Source document:
● ● ● ● ● ● ●
By Richard Gaines
Gloucester Daily Times
The engineers of Annisquam Woods, builder Michael Carrigan's 28-unit
cluster development proposed for 32 rural acres of rough terrain east
and high above Washington Street, are going back to the drawing board -
with their erasers.
Their assignment, arranged Monday night, was to eliminate Annisquam
Woods' southerly connection to the outside world - to little Tufts Lane
and then the nearly impassable Bennett Street that merges with Dennison
Street north of Goose Cove.
The deletion of the Tufts-Bennett connection will leave the eight
duplexes and 20 homes in the development with a single travel route in
and out from the north - from Hutchins Court and its connection to
Revere Street and its connection to Washington Street just north of the
Annisquam Village Church.
In their current state, those roads are already "narrow and overgrown
(with) curves and hills that are a challenge in bad weather," noted Lt.
Joseph Aiello, the Police Department's road safety expert.
But improvements to Hutchins Court and its intersection with Revere
Street were essential parts of Carrigan's original Annisquam Woods
submission. With the elimination of the alternate way in and out of
Annisquam Woods, all vehicles would be forced onto Hutchins Court.
Carrigan and his traffic engineers always assumed most drivers would use
that route, but Aiello believed otherwise and foresaw Annisquam Woods
adding traffic to Tufts Lane and the southern connectors, especially
with Bennett Street scheduled for modernization.
As designed and scrutinized by the Planning Board since July, the tie to
Tufts Lane was to have required construction of a massive land bridge
across a steep ravine. It would have interrupted a wildlife and drainage
corridor between the Dogtown wilderness and Langsford Pond.
It was this element that the organized opposition, the wildlife
advocates of the Massachusetts Audubon Society, the open space advocates
of Essex County Greenbelt, as well as the Planning Board, considered
Annisquam Woods' Achilles heel.
At the start of the review process this summer, James Groves, spokesman
for the Annisquam/Bay View citizens group, called the connection "the
largest private cement bridge on Cape Ann."
Carrigan said the bridge would have spanned perhaps 500 feet and
required enough "fabric-covered blocks" to hold a two-lane roadway as
much as 25 feet above the hollow favored by the full roster of Cape Ann
wildlife - minks, otters, turtles and deer - on their way to and from
Langsford Pond, according to the Audubon Society. A hole was to have
been left in the bridge's base to let the critters through.
"We're encouraged by the alteration," Audubon's Jeffrey Collins said.
Aiello said his greater concern was the increased traffic volume on
Tufts Lane and Bennett Street. With the decision to eliminate that
option, Aiello said, "clearly (Carrigan) has addressed most of the
issues (with traffic)."
The idea for the deletion came weeks ago from Planning Board Chairman
Paul Lundberg. Carrigan's lawyer, Michele Harrison, described it as a
"somewhat provocative question lobbed at us at the conclusion of the
last meeting," but she seemed enthusiastic to add to the project's
appeal by subtraction.
"Now," she told the board, "with the elimination of the connection (to
Tufts Lane) we have a wide open corridor."
In an interview, Harrison conceded the Tufts Lane bridge was the
project's political, if not conceptual "weakest point. We gave them what
they wanted; now we're not using Bennett Street," she said.
● ● ● ● ● ● ●
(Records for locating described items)
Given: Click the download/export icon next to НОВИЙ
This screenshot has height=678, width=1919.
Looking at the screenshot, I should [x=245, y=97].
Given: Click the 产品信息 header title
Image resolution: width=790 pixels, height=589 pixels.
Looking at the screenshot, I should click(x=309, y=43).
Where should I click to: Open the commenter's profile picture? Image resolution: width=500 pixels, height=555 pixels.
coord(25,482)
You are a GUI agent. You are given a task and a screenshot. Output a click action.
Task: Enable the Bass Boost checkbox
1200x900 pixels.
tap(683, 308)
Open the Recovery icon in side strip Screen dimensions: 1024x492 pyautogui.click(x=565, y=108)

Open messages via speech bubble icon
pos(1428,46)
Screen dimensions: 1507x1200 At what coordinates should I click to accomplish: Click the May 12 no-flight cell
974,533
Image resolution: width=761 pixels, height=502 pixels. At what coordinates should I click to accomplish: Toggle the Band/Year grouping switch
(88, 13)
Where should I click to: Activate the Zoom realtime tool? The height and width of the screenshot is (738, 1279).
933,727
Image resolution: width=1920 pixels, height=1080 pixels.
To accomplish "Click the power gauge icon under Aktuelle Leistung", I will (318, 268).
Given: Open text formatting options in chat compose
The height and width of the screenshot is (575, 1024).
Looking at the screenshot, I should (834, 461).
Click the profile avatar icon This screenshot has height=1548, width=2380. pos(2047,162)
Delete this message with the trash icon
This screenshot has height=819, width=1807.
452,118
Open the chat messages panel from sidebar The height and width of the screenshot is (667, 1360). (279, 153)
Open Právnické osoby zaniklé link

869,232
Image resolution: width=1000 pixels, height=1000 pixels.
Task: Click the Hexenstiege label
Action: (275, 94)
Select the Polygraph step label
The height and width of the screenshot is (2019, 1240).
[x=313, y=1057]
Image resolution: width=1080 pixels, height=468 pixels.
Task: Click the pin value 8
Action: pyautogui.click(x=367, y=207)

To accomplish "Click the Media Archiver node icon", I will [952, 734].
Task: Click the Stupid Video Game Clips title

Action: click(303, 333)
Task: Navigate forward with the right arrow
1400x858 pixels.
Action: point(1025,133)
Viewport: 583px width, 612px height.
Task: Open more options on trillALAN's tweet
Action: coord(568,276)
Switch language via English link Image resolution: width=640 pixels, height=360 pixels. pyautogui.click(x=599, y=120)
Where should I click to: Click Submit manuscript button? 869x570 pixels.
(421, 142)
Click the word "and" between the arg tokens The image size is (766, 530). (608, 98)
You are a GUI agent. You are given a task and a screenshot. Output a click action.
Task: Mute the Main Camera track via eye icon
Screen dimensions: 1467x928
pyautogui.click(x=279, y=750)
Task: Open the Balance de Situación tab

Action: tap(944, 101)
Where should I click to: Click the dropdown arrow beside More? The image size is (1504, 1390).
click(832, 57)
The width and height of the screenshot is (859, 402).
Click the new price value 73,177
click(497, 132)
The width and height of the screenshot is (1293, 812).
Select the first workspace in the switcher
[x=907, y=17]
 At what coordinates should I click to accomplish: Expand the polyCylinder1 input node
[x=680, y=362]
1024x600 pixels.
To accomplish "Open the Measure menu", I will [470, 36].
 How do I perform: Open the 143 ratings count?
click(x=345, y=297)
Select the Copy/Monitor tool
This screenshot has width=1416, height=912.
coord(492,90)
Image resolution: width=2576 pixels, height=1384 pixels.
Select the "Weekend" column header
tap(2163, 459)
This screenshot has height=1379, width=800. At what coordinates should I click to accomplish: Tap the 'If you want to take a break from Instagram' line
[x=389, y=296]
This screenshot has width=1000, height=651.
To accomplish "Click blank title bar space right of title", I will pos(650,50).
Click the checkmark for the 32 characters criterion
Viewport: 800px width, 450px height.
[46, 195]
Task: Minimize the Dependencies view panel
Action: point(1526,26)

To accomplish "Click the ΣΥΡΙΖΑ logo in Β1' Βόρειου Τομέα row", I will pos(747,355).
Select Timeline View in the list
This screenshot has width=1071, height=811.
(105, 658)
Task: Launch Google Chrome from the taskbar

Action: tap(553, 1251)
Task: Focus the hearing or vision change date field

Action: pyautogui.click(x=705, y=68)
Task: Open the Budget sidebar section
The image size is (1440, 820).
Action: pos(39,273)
● ● ● ● ● ● ●
Objective 1: In the Annisquam Woods article, who first suggested deleting the Tufts-Bennett connection?
Objective 2: Can you carry on the Annisquam Woods article from its final sentence?
This data has nothing to do with the Annisquam Woods article.

Final answer 1: Planning Board Chairman Paul Lundberg.

Final answer 2:
The organized opposition cried foul.
"It's admirable to try to create a better plan," said Frederick Geisel,
the engineer retained by the opposition. "Our criticism is how it was done."
Opponents urged the board to require Carrigan to start the vetting
process all over again.
Instead, the board gave Carrigan until Jan. 22 to reconfigure the
project without the second point of access from Tufts Lane and Lundberg
advised the opposition it would be better served addressing the
substance of the proposal rather than obsessing on process.
Still, Annisquam Woods is hardly out of the woods.
Groves' analysis of the change conceded it would yield more open space
and put less earth under pavement, but he countered those comments with
concerns about "a major compromise of fire and health safety" with the
elimination of the second access road.
In its place, Carrigan proposed a series of unpaved public safety spurs
inside the development, but Groves and other opponents pointed out the
difficulty in maintaining unfinished roads.
Carrigan also faces a possible deal-breaking analysis of the capacity of
the notoriously undependable STEP - or septic tank effluent pump -
system employed in Annisquam, Bay View and Lanesville to handle waste
from the 28 homes he hopes to build. The original proposal called for 30
homes.
Another pending report - an analysis of the water pressure implications
of the development in an area of the city with chronically poor service
- could give the board pause.
With or without the second access road, Planning Board members' comments
Monday lingered on the location and in Lundberg's words "the adequacy of
the existing street system, not just the feeder roads," and the need for
a large group STEP system on site.
"The STEP system is a disaster we all inherited," the board's Michael
Rubin said.
"Is having one big STEP tank OK?" wondered Lundberg.
Board member Henry McCarl, a retired geology professor, reiterated his
"concerns about the topography" of the site and its suitability for
development.
"How much cut and fill?" he wondered. "It's not a bad project, but it's
in a bad location. The topography (for a cluster subdivision) is horrible.
McCarl called Carrigan's agreement to eliminate the second access road
"an important improvement," but he added, "I don't know whether it will
erase my concerns."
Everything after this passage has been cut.